YOUR GOAL:
Convert the part of the material that opens with the line containing "Screen dimensions: 1041x387" and closes with the line containing "coord(821,792)" into a JSON list of strings, one string per line and no blank lines.

── SUPPLIED RECORDS ──

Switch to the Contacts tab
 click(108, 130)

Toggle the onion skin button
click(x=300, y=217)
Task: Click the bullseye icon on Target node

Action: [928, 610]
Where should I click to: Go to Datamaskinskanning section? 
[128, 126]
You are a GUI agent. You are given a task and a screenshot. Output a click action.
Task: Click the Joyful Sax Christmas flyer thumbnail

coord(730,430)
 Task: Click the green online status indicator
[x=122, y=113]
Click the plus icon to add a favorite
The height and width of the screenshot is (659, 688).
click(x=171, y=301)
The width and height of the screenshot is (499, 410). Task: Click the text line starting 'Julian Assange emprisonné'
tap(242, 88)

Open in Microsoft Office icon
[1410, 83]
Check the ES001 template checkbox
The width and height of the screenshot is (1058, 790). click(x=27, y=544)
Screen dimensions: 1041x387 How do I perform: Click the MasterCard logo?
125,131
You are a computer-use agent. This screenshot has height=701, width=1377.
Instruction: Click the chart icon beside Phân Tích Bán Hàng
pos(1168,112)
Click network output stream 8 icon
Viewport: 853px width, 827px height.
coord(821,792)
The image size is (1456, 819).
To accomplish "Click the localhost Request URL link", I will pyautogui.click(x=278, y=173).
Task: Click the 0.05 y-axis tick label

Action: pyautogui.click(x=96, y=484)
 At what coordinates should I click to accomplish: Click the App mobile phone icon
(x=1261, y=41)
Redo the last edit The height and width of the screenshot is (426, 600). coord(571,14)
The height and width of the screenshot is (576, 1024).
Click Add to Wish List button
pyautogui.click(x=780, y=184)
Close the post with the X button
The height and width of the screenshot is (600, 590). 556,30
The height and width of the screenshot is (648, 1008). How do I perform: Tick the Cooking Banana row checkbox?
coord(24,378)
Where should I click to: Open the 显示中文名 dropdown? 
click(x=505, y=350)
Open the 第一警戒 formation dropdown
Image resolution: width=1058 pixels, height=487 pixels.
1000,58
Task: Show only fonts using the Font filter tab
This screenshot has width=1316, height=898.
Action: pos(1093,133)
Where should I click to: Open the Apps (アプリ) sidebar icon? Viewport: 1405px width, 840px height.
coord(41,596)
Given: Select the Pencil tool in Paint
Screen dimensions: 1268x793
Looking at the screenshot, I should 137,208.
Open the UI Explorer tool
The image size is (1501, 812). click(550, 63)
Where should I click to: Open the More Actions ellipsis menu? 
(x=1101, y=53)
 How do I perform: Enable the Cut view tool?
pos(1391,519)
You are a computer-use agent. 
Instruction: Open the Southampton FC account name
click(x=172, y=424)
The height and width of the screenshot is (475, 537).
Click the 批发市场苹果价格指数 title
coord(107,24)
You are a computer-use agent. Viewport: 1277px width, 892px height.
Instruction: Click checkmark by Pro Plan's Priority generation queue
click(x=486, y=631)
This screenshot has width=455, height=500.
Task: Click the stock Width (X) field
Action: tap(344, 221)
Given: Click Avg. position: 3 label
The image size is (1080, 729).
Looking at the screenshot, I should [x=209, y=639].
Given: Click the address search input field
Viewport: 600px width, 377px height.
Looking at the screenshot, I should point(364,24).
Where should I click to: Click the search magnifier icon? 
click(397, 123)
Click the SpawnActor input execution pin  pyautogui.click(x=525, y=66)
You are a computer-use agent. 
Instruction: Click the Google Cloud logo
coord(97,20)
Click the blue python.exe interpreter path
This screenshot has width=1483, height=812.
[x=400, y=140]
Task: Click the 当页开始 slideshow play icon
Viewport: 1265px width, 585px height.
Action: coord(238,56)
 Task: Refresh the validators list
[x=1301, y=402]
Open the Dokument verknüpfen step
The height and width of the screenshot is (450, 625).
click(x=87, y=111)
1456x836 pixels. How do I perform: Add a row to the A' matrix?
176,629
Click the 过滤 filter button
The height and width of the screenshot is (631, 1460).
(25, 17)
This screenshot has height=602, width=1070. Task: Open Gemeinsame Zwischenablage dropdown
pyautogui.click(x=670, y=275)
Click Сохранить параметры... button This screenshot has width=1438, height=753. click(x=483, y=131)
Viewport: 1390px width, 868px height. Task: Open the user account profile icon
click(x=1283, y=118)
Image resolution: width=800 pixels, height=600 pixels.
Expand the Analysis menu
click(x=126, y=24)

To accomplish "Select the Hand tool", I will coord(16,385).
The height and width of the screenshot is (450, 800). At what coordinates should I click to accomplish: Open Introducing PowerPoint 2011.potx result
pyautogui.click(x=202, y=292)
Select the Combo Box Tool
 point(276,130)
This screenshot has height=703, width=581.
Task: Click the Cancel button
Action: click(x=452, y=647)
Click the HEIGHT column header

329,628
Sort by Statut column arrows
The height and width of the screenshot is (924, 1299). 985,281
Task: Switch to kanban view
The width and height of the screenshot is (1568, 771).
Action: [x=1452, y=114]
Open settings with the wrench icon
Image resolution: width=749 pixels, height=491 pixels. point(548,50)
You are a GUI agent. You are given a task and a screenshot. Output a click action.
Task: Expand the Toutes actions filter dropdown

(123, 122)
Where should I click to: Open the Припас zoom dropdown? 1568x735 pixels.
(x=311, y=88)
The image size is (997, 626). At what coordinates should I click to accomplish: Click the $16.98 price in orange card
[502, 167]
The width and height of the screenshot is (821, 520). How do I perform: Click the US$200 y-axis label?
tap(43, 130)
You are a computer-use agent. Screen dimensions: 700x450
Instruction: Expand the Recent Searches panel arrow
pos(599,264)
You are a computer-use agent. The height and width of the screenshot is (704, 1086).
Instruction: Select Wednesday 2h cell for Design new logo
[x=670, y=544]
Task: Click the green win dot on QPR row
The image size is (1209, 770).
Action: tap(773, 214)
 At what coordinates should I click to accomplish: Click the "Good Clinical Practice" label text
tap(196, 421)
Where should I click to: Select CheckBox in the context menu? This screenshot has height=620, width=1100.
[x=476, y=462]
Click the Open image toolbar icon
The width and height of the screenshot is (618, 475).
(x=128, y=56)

───

WRITTEN RESPONSE:
[
  "Screen dimensions: 1041x387 How do I perform: Click the MasterCard logo?",
  "125,131",
  "You are a computer-use agent. This screenshot has height=701, width=1377.",
  "Instruction: Click the chart icon beside Phân Tích Bán Hàng",
  "pos(1168,112)",
  "Click network output stream 8 icon",
  "Viewport: 853px width, 827px height.",
  "coord(821,792)"
]